* [What is asked]: Copy out, unchanged, the part of the lines that opens with the line containing "Task: Open Social under Yoast SEO menu" and closes with the line containing "(x=441, y=281)".

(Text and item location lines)
++++++
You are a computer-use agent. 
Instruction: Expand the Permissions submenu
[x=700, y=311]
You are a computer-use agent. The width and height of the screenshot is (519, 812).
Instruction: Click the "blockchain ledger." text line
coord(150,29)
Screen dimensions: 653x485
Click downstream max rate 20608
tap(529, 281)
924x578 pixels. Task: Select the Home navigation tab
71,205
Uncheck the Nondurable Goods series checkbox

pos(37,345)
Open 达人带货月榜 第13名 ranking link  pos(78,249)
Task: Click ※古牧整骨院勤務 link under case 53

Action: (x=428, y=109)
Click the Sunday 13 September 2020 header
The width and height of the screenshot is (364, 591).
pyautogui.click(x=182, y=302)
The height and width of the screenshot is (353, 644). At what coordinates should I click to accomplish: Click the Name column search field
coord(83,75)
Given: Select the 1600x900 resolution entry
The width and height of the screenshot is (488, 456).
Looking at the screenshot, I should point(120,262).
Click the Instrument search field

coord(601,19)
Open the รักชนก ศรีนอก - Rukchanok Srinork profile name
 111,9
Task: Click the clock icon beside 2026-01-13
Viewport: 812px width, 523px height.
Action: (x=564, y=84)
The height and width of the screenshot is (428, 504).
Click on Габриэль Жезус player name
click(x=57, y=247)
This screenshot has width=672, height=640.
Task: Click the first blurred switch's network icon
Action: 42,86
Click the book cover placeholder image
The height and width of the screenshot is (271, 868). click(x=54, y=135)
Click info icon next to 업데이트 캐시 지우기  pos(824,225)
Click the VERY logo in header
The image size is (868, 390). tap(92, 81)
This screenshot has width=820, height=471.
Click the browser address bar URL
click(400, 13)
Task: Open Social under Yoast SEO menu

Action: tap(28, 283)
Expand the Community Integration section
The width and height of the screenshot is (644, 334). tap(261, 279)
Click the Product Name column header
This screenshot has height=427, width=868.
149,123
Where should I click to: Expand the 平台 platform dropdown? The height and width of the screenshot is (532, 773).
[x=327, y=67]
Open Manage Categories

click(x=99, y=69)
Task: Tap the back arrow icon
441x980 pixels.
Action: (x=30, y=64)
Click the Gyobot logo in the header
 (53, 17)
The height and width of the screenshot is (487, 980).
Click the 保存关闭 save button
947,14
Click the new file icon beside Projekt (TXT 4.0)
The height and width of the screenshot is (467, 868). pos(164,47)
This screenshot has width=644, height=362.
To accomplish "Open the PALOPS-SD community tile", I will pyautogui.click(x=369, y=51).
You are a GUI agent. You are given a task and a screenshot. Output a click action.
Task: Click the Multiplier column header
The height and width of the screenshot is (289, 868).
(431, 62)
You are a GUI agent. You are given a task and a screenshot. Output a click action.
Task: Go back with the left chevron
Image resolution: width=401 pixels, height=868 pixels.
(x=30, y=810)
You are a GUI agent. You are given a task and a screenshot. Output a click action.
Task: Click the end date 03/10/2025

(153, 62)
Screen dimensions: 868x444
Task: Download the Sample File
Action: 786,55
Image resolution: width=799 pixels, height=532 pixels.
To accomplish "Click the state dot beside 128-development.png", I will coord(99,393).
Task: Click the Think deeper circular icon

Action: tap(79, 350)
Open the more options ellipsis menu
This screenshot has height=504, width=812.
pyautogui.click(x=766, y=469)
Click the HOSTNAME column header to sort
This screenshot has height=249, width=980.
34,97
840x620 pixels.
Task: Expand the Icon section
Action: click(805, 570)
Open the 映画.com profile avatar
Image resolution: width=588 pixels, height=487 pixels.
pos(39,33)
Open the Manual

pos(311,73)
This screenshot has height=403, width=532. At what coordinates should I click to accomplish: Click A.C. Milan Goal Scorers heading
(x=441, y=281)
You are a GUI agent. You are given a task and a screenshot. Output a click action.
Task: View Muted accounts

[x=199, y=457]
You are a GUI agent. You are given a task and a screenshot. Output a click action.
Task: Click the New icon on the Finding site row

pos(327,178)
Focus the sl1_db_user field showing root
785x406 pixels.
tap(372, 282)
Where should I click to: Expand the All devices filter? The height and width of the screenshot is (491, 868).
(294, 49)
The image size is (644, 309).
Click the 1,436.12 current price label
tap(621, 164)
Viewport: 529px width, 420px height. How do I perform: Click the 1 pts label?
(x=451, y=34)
++++++
* [Solution below]:
Task: Open Social under Yoast SEO menu

Action: tap(28, 283)
Expand the Community Integration section
The width and height of the screenshot is (644, 334). tap(261, 279)
Click the Product Name column header
This screenshot has height=427, width=868.
149,123
Where should I click to: Expand the 平台 platform dropdown? The height and width of the screenshot is (532, 773).
[x=327, y=67]
Open Manage Categories

click(x=99, y=69)
Task: Tap the back arrow icon
441x980 pixels.
Action: (x=30, y=64)
Click the Gyobot logo in the header
 (53, 17)
The height and width of the screenshot is (487, 980).
Click the 保存关闭 save button
947,14
Click the new file icon beside Projekt (TXT 4.0)
The height and width of the screenshot is (467, 868). pos(164,47)
This screenshot has width=644, height=362.
To accomplish "Open the PALOPS-SD community tile", I will pyautogui.click(x=369, y=51).
You are a GUI agent. You are given a task and a screenshot. Output a click action.
Task: Click the Multiplier column header
The height and width of the screenshot is (289, 868).
(431, 62)
You are a GUI agent. You are given a task and a screenshot. Output a click action.
Task: Go back with the left chevron
Image resolution: width=401 pixels, height=868 pixels.
(x=30, y=810)
You are a GUI agent. You are given a task and a screenshot. Output a click action.
Task: Click the end date 03/10/2025

(153, 62)
Screen dimensions: 868x444
Task: Download the Sample File
Action: 786,55
Image resolution: width=799 pixels, height=532 pixels.
To accomplish "Click the state dot beside 128-development.png", I will coord(99,393).
Task: Click the Think deeper circular icon

Action: tap(79, 350)
Open the more options ellipsis menu
This screenshot has height=504, width=812.
pyautogui.click(x=766, y=469)
Click the HOSTNAME column header to sort
This screenshot has height=249, width=980.
34,97
840x620 pixels.
Task: Expand the Icon section
Action: click(805, 570)
Open the 映画.com profile avatar
Image resolution: width=588 pixels, height=487 pixels.
pos(39,33)
Open the Manual

pos(311,73)
This screenshot has height=403, width=532. At what coordinates should I click to accomplish: Click A.C. Milan Goal Scorers heading
(x=441, y=281)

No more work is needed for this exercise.